Make it a Passphrase
Instead of using a single word as your password, use a phrase or a series of words, the longer the better. Unlike passwords that are relatively easy to guess or crack, passphrases of at least 14 characters are next to impossible to crack and they are easier to remember than you think.
More Than Just Letters
Add symbols, numbers and spaces to your password for additional security. Instead of Themoreyouknow you could use: Th3M0r3UKn0w and you've just added additional security to your account.
APU Passwords must be at least 8 characters in length, they can be as long as 32 characters and must contain 3 of the 4 types of characters (upper case, lower case, numbers, and symbols).
No Reusing Passwords
Use a unique passphrase for each account. Passphrase reuse can lead to multiple account breaches. Too many accounts to remember all those passphrases?
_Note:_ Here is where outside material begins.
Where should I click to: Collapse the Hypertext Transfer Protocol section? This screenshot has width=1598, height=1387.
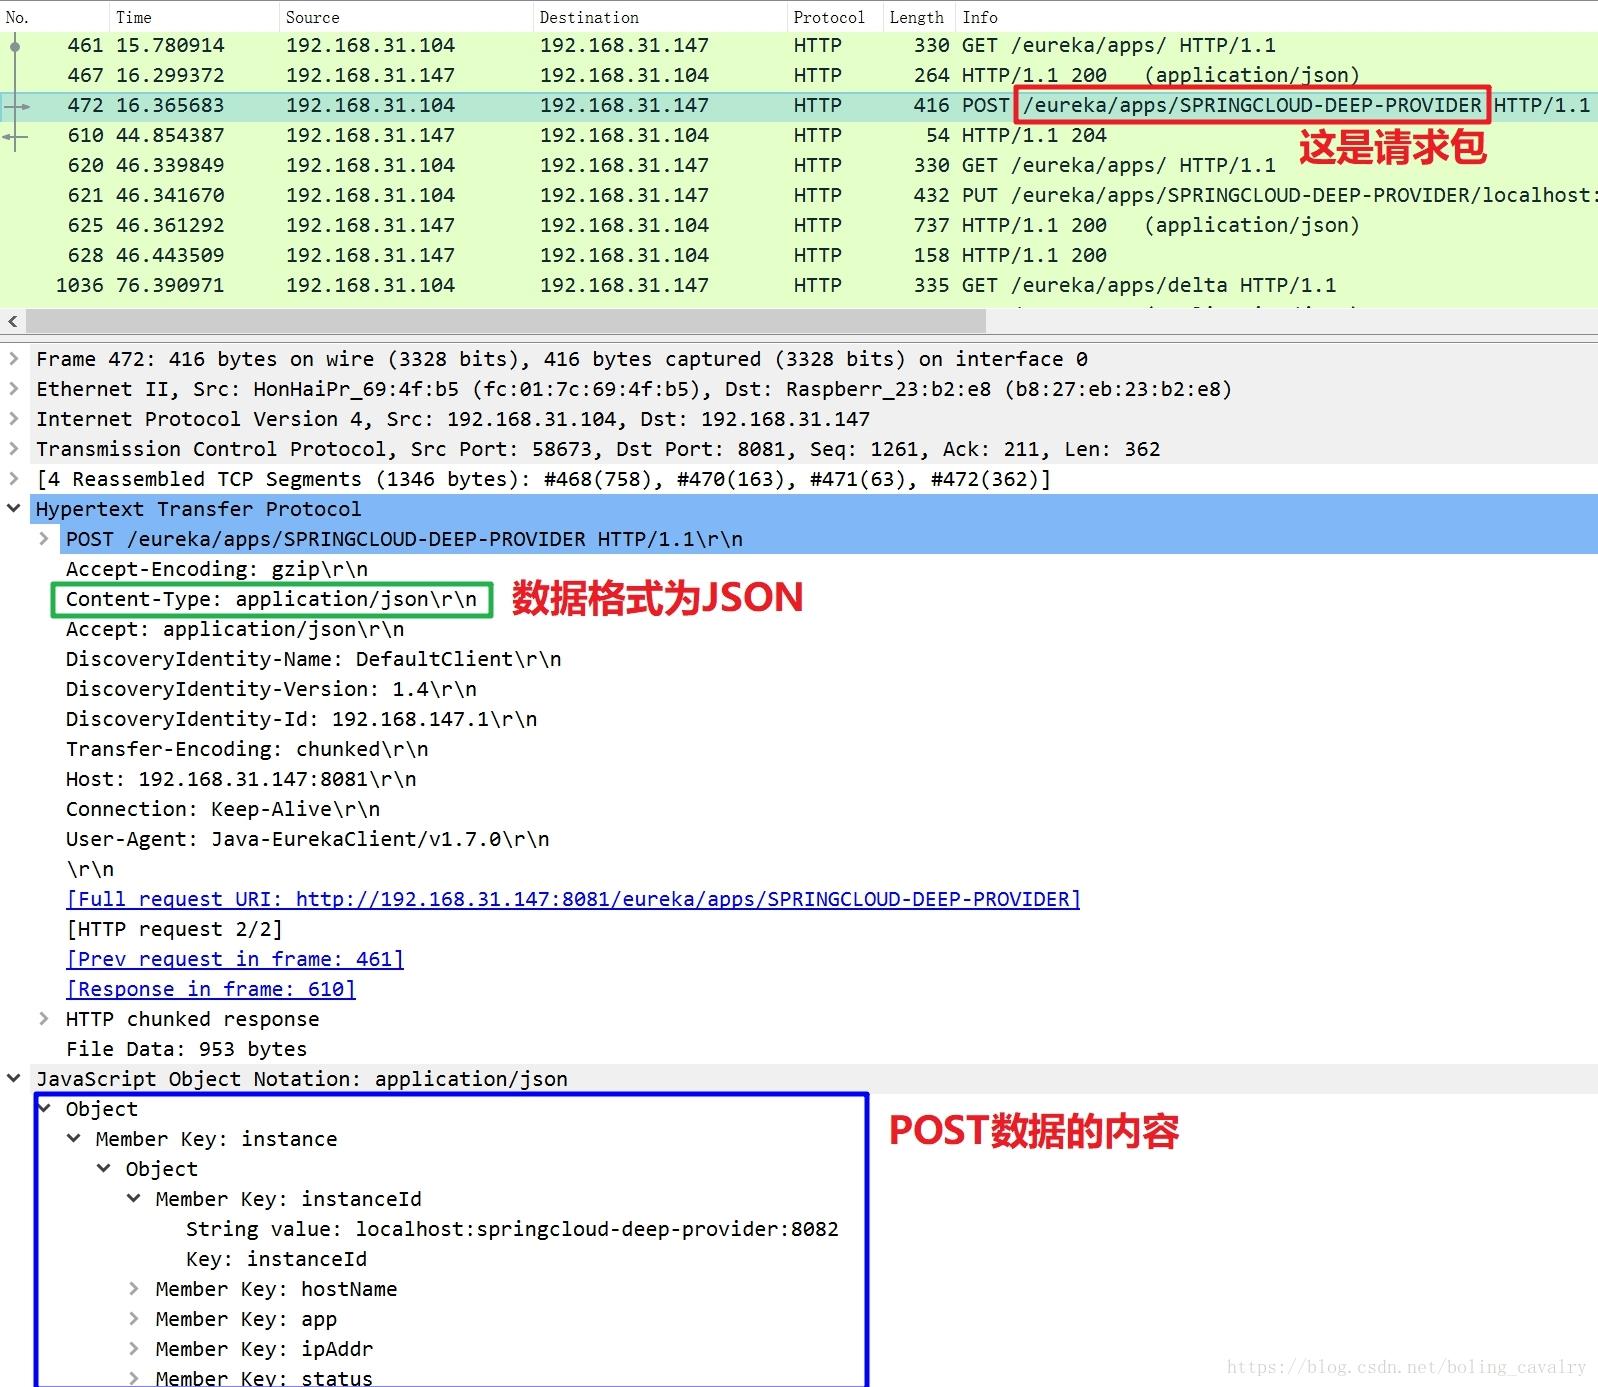tap(14, 508)
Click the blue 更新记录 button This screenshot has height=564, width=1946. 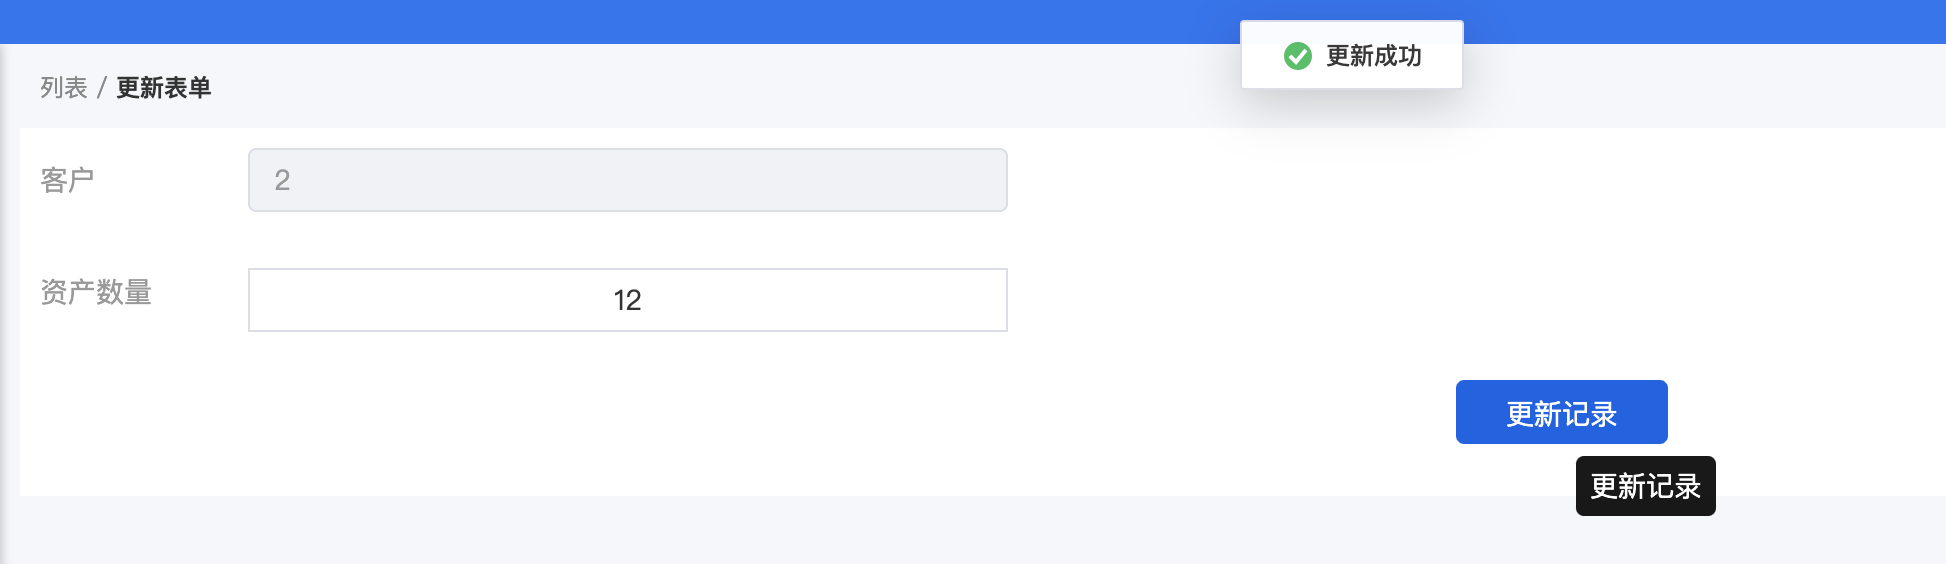point(1562,412)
Check out a password manager, like LastPass.
Avoid Writing Down Passphrases
Avoid writing down passphrases and never store in places others can see (for example, banking login credentials on a post-it note). If you store passphrases on your mobile devices, make sure to keep your devices locked when not in use to prevent unauthorized access. And check out a password manager, like LastPass.
Forget What You Learned in Kindergarten - No Sharing Passwords
Do not send your passphrase via email, text message, etc. If there is ever a need to share a passphrase, relay it vocally. And consider changing it as soon as possible after you've shared it.
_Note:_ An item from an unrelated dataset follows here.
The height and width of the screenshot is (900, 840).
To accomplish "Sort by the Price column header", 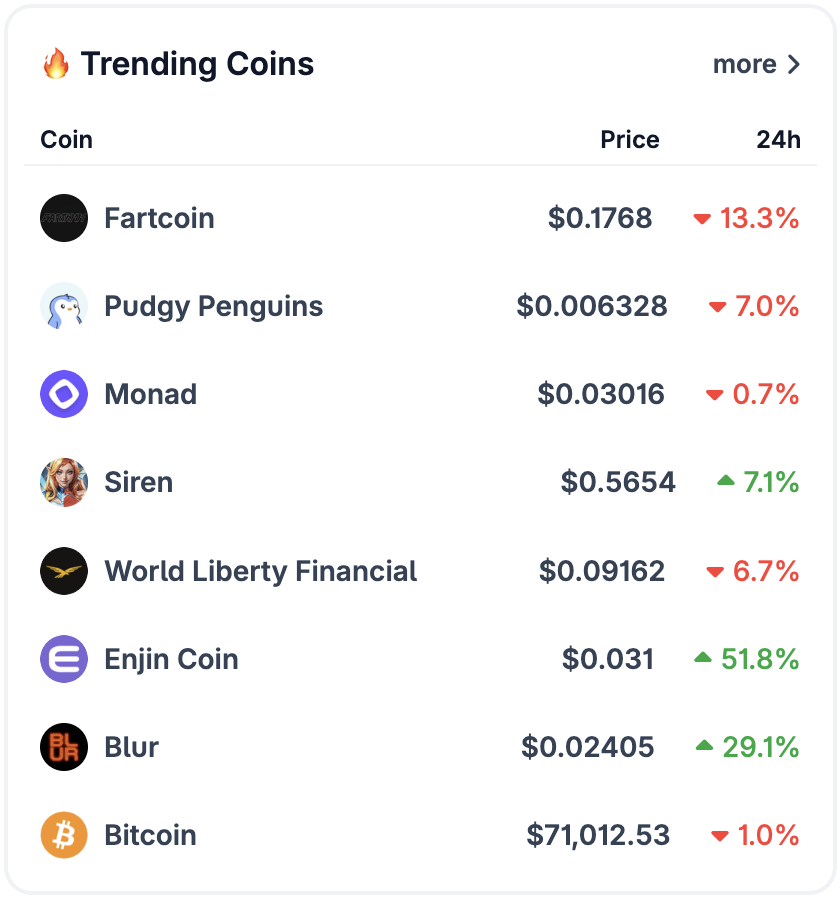I will [629, 139].

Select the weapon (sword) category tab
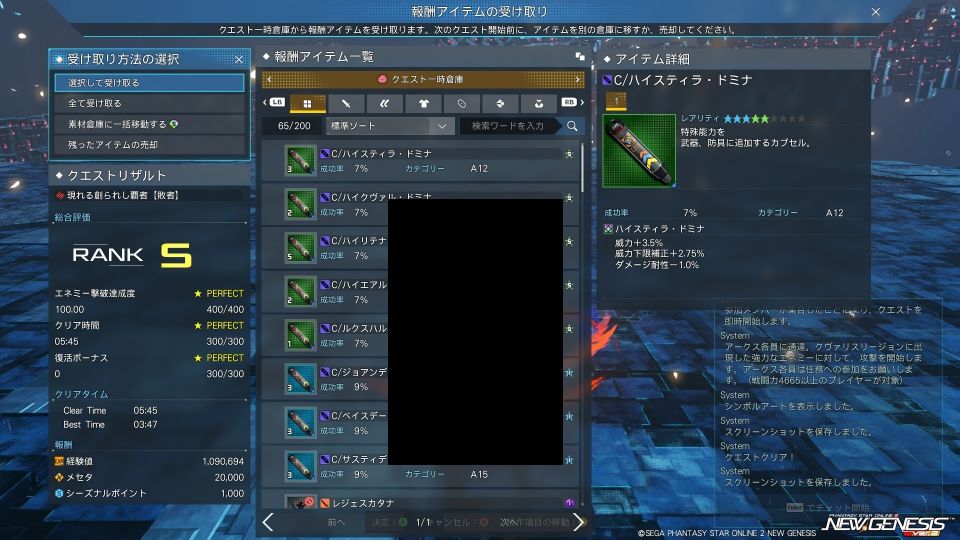click(346, 103)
Change Your Passwords at Least Once Every Year
The longer your password remains the same, the greater the likelihood that a hacker will crack it and break into your account. Hackers use malicious programs to try thousands of passwords against your account until they find a match. At APU you are required to change your password every 365 days. You should always change your password if you believe someone has learned it.
Don’t Fall for Phish
Even the strongest passphrase must be kept a secret to remain effective. Please remember that no legitimate entity will send you an email requesting that you provide your username, password, or other personal information. If you receive such an email (also known as “phish”) at your APU account, please forward it to email@example.com
If Your Account Gets Compromised
If you suspect that your APU NetID account has been compromised, change your password immediately. Once you have changed your password, notify the IMT Support Center at 626-815-5050 or support.apu.edu
Tip: The website haveibeenpwned.com allows you to input your email address to determine if any accounts it is associated with have been involved in a public data breach.